* _TASK TO CARRY OUT_
Write out the part of the material that opens with the line containing "Open 'Podróżujesz w innym terminie?' link" and closes at the end of the material, updating "lighting preset" to "lighting filter" and keeping everything else the same. Leave the pictures out of your answer.
-- START THE RECORDS --
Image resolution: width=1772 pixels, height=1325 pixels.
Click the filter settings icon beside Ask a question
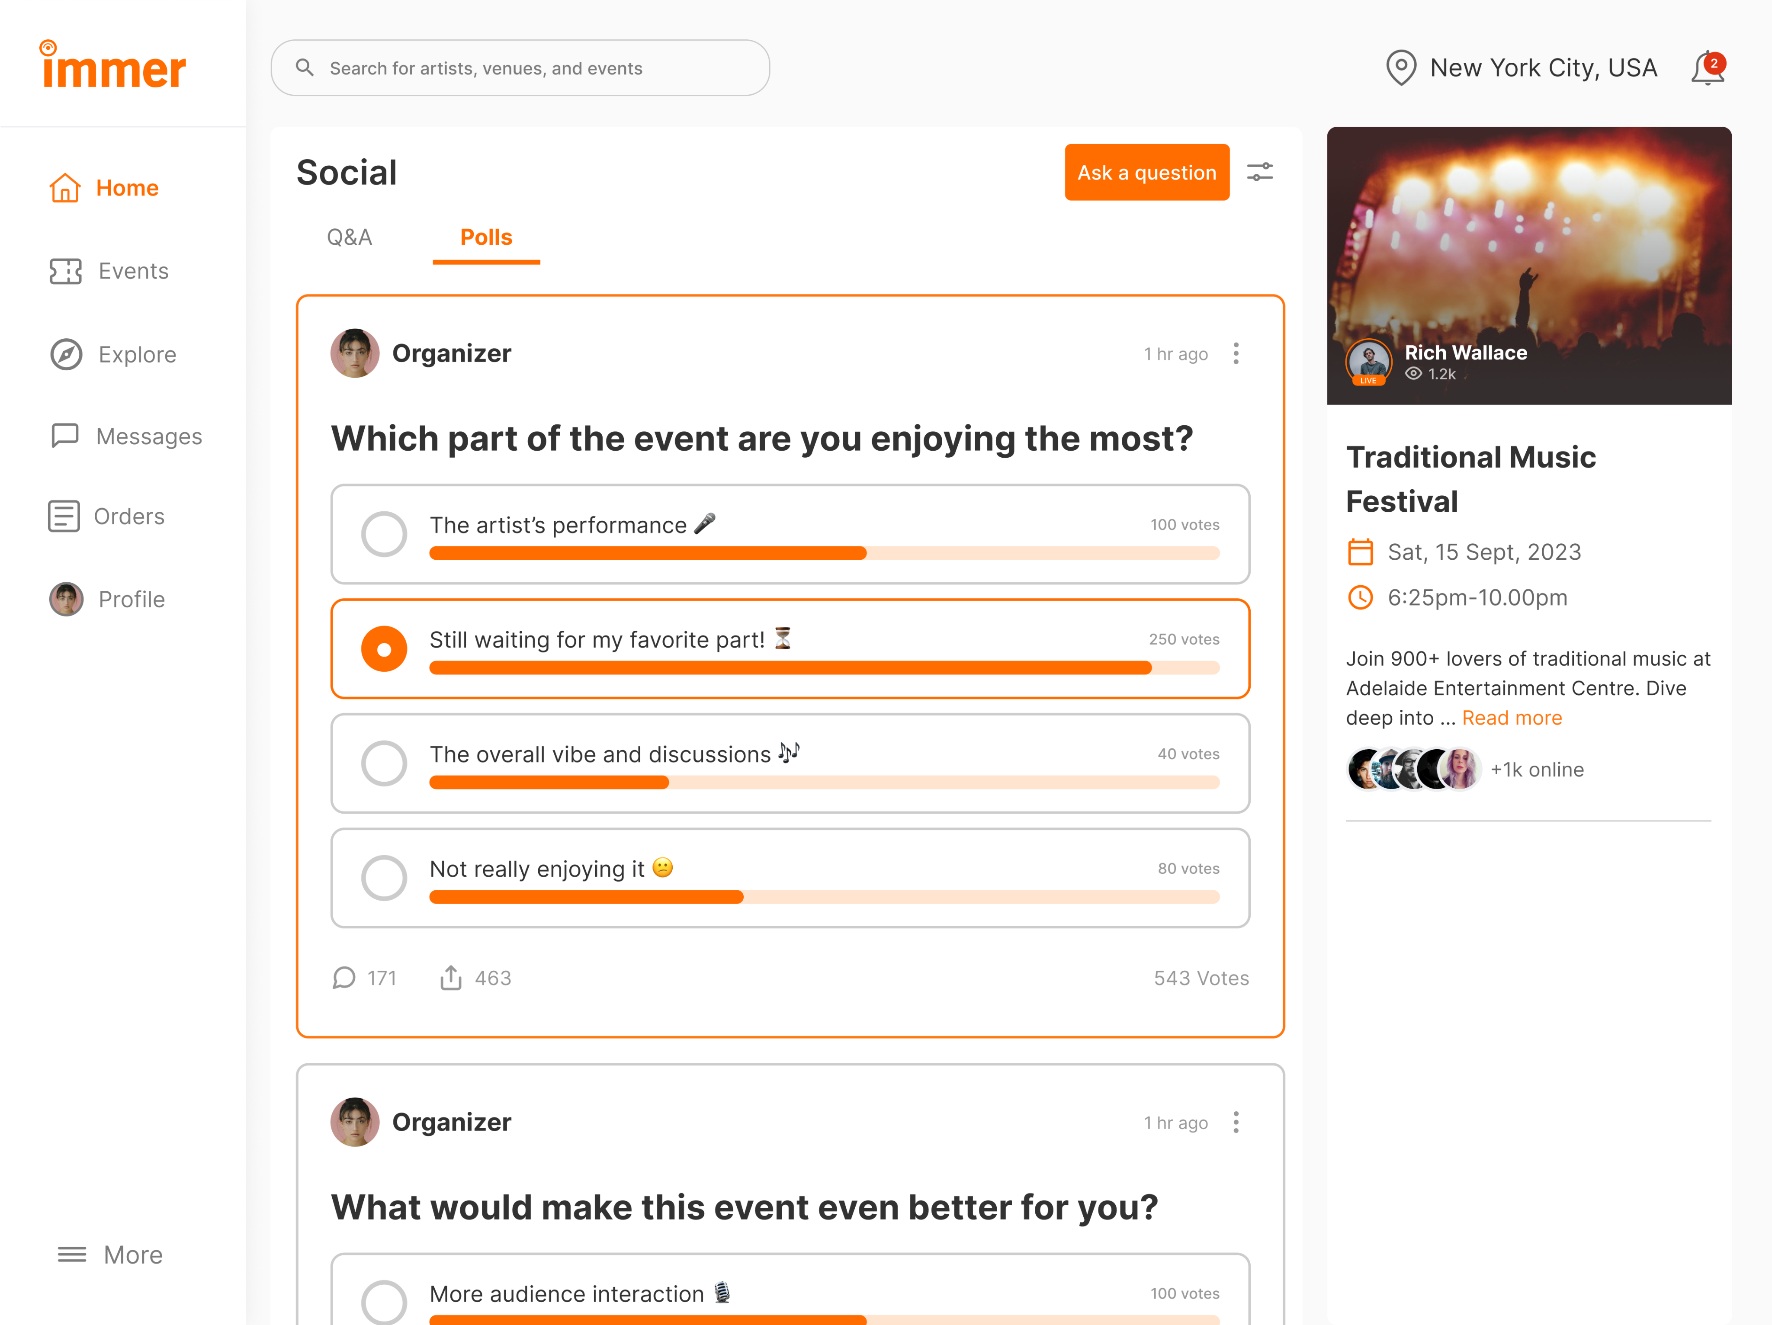(x=1259, y=172)
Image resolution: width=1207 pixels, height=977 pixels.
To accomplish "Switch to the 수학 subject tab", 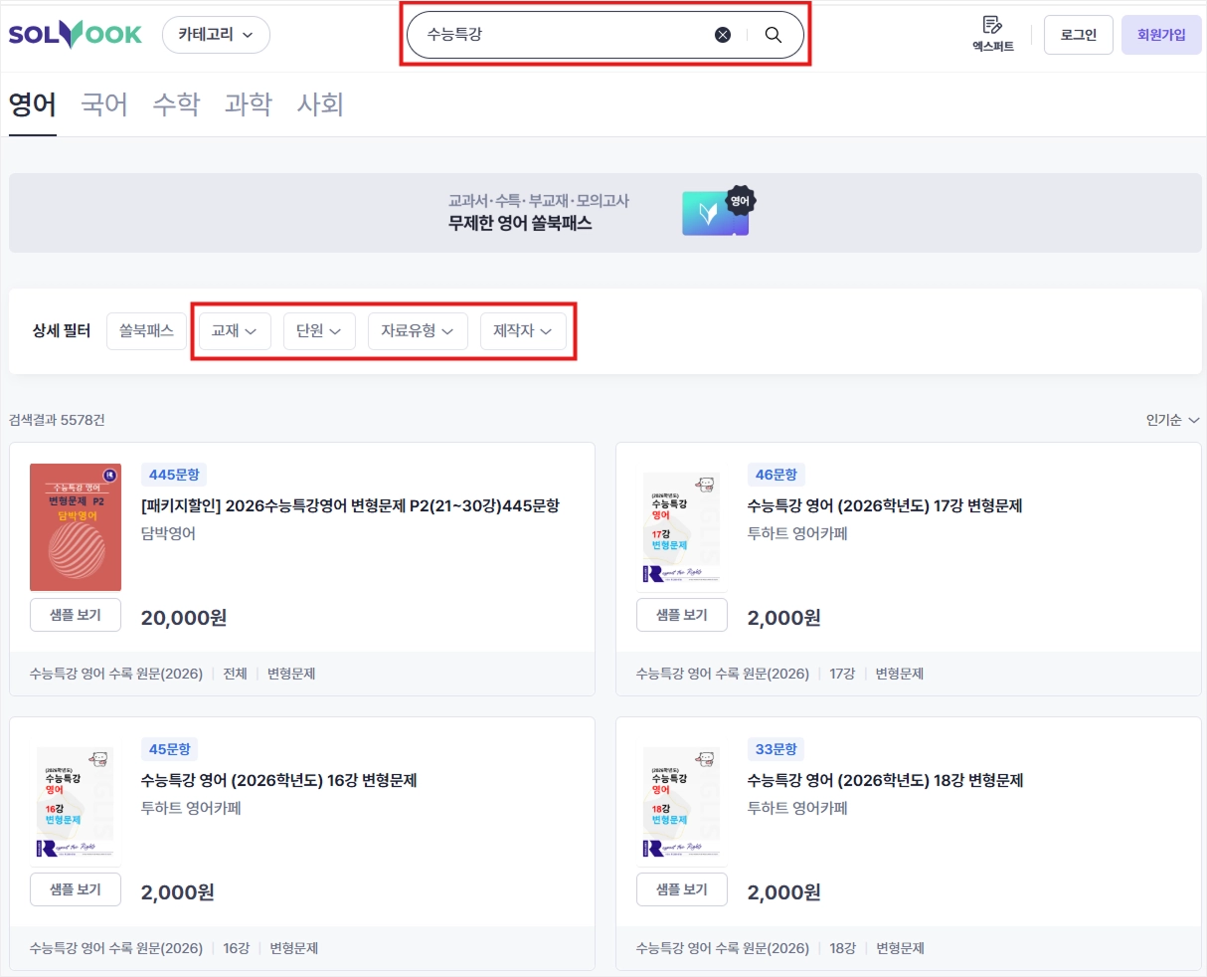I will pos(176,104).
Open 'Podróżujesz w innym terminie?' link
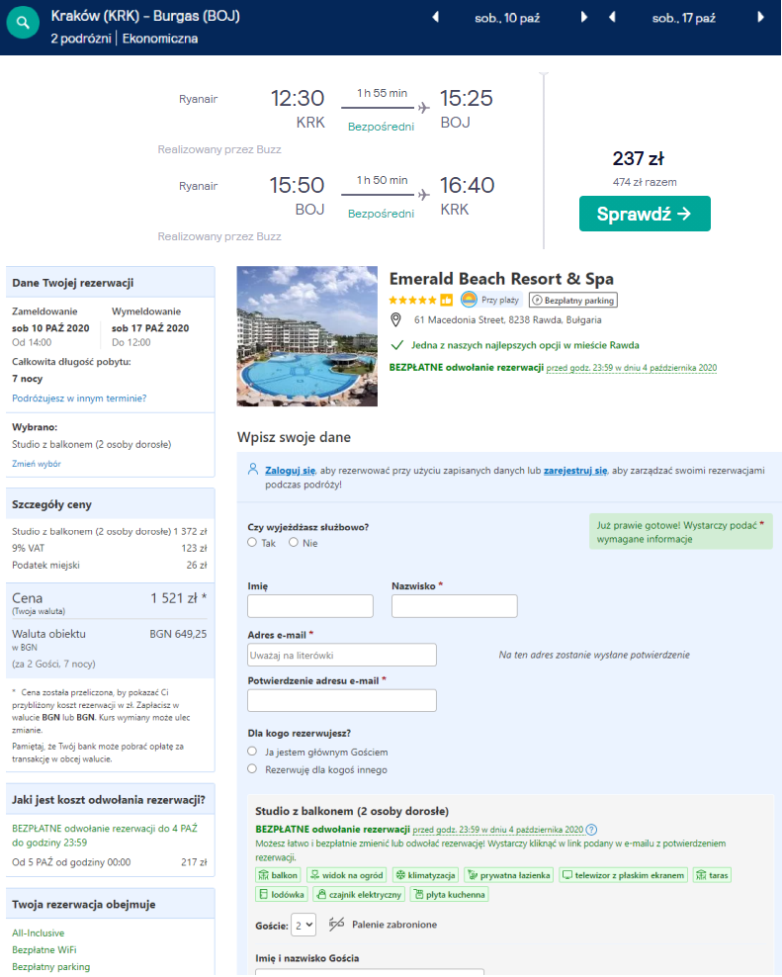The height and width of the screenshot is (977, 782). click(x=79, y=399)
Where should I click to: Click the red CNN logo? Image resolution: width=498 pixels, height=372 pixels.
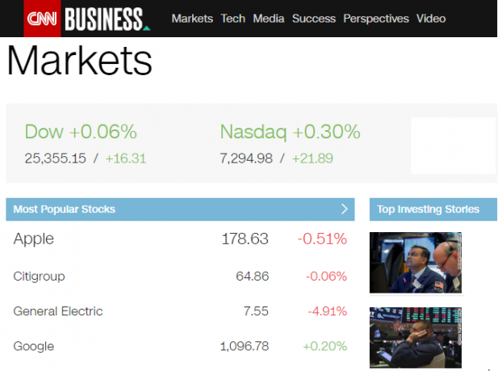point(42,19)
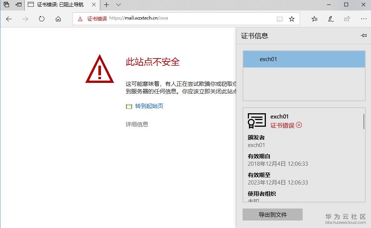Toggle reading view for this page
This screenshot has width=371, height=228.
tap(280, 18)
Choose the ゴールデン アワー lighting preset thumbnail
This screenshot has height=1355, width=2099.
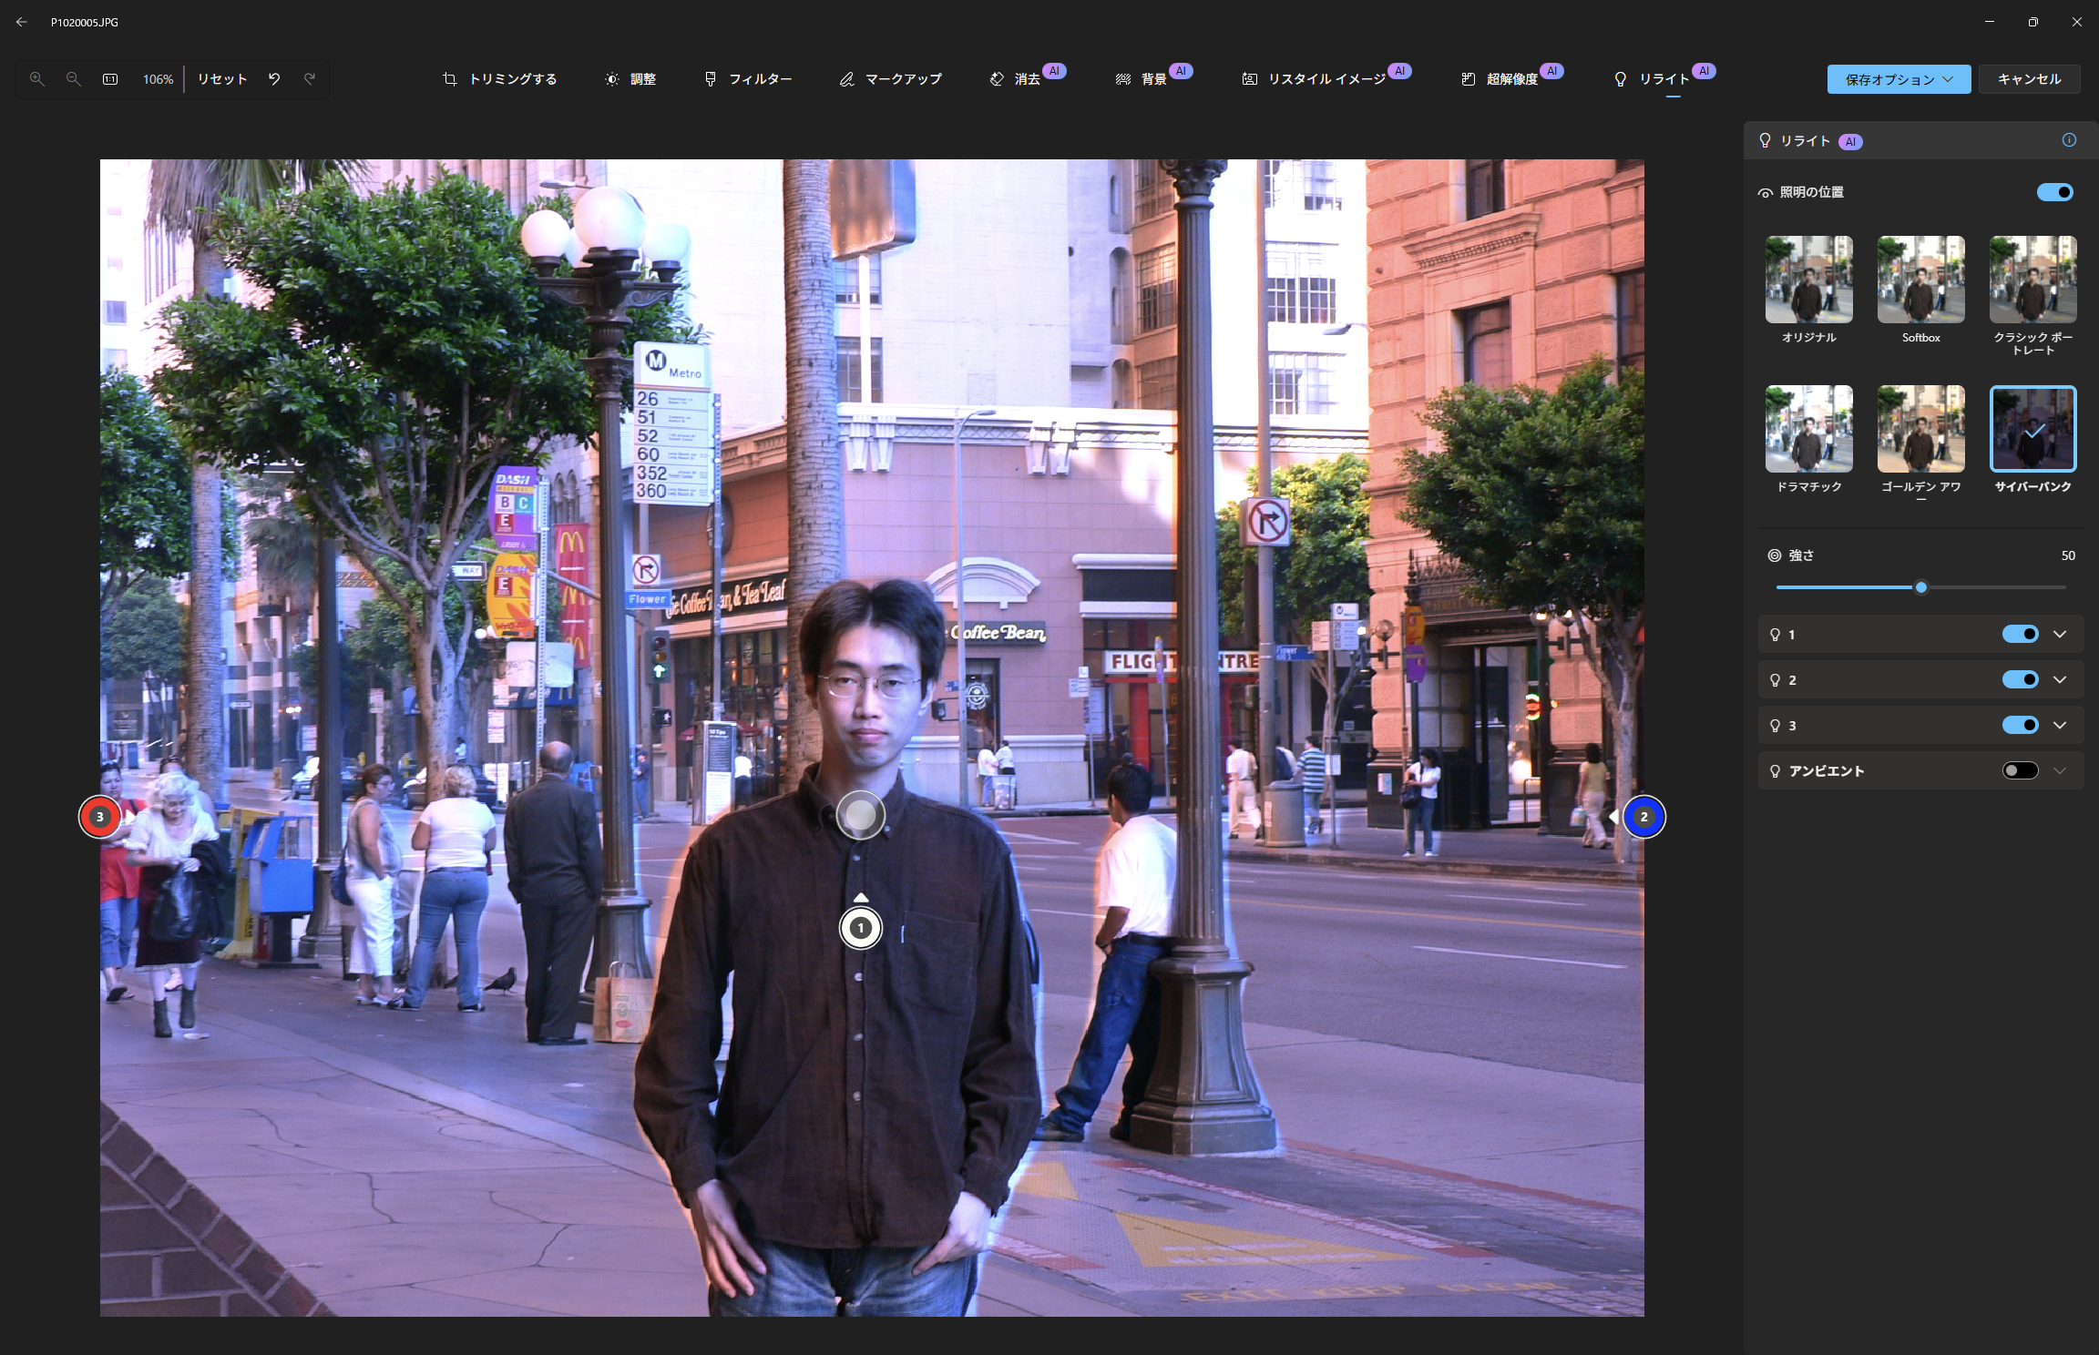tap(1920, 429)
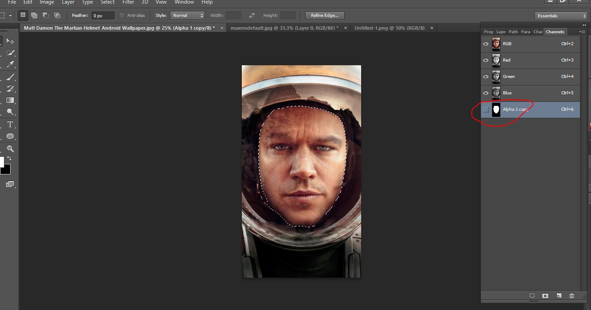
-- END THE RECORDS --
* _FINISHED TASK_
Open 'Podróżujesz w innym terminie?' link
The height and width of the screenshot is (977, 782). click(x=79, y=399)
Where should I click to: Click the red CNN logo? Image resolution: width=498 pixels, height=372 pixels.
point(42,19)
Toggle reading view for this page
This screenshot has width=371, height=228.
tap(280, 18)
Choose the ゴールデン アワー lighting filter thumbnail
This screenshot has height=1355, width=2099.
tap(1920, 429)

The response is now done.